Tim Schaub built and ran a crawler on public STAC catalogs to better understand the current adoption of the standard. A couple of figures stand out:

  • About a third of the catalogs are static, but API-based catalogs provide access to disproportionally more items and assets.
  • The vast majority of catalogs already implement STAC 1.0.0, which was only finalised in May.
  • Almost half of all items across all catalogs are not satellite images or other spatial data; they are additional meta represented in various formats such as JSON, XML or HTML.

PMTiles version 3 introduces a new tile-addressing schema. Instead of using Z,X,Y tile coordinates, the new schema uses tile IDs based on the tile’s position within a series of Hilbert curves:

The TileId 36052 corresponds to the Z,X,Y position of 8,40,87. The calculation of ID uses a pyramid of Hilbert curves starting at TileId=0 for zoom level 0. The next zoom level, a 2x2 square, occupies the next four IDs in the ID space TileId=(1,2,3,4), the next level being the next 16 IDs, and so on.

And to not duplicate tiles that contain virtually no information (for example, tiles just showing water) the RunLength indicates how many times a tile will be repeated within the Hilbert curve, so vast areas of the ocean can be represented with just one tile.

Ocean tiles are not only repetitive, but sparse and often contiguous in Hilbert space. This entry:

TileID=2578427,RunLength=107977,Offset=3650651795,Length=42

means that the 44 byte vector tile with a single square in the layer ocean is repeated over 100,000 times, starting at Z,X,Y=11,285,1311 and ending at 11,19,1304.

Neat.

Update: A new post outlines the disk layout and compression approach of PMTiles version 3. (15 August 2022)

OGC Endorses Zarr 2.0 Community Standard

The Open Geospatial Consortium (OGC), the standards body of the geospatial world, has endorsed the Zarr 2.0 specification as a community standard.

Zarr logo
Image source: zarr.dev

Zarr originated in genomics research but has since been adopted by the geospatial community because of its ability to quickly access multi-dimensional data in chunks. Zarr allows accessing a window of its data without having to first download the entire data set and dissect it locally. Think of a thirty-year time series of a grid of ocean-surface temperature data, where you can just retrieve the area around the Canary Islands for the last three years.

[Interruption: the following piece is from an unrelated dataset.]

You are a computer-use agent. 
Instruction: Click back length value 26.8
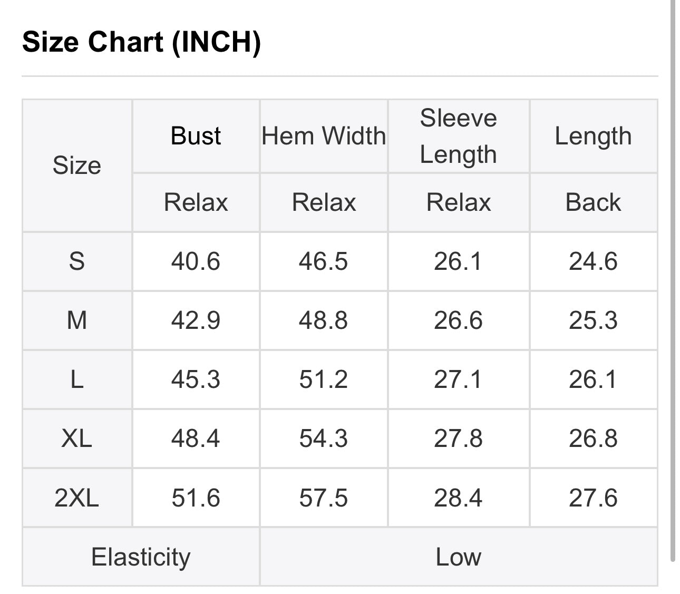(593, 439)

Zarr data can be stored in a wide range of storage systems, including object stores, such as AWS S3 or Google Cloud Storage, or in storage accessible via HTTP APIs. This makes Zarr the ideal candidate for cloud-native storage and processing of large, multi-dimensional datasets.

Community standards are a way for the OGC to formally adopt specifications developed outside the OGC standardisation process. A community-standard endorsement signifies that a specification is mature, established, widely used, and implemented into reference software. This is a big step for Zarr 2.0, showing that it is now a de-facto way to access multi-dimensional data sets over the Web.

A community standard usually represents a snapshot of a specification under constant development. The Zarr community already works on advancements to the existing standard, eventually resulting in a new Zarr 3.0 specification and proposed to the OGC as a new community standard. Other work includes an extension to the Zarr 2.0 specification formilising how georefrenced grids should be represented in Zarr.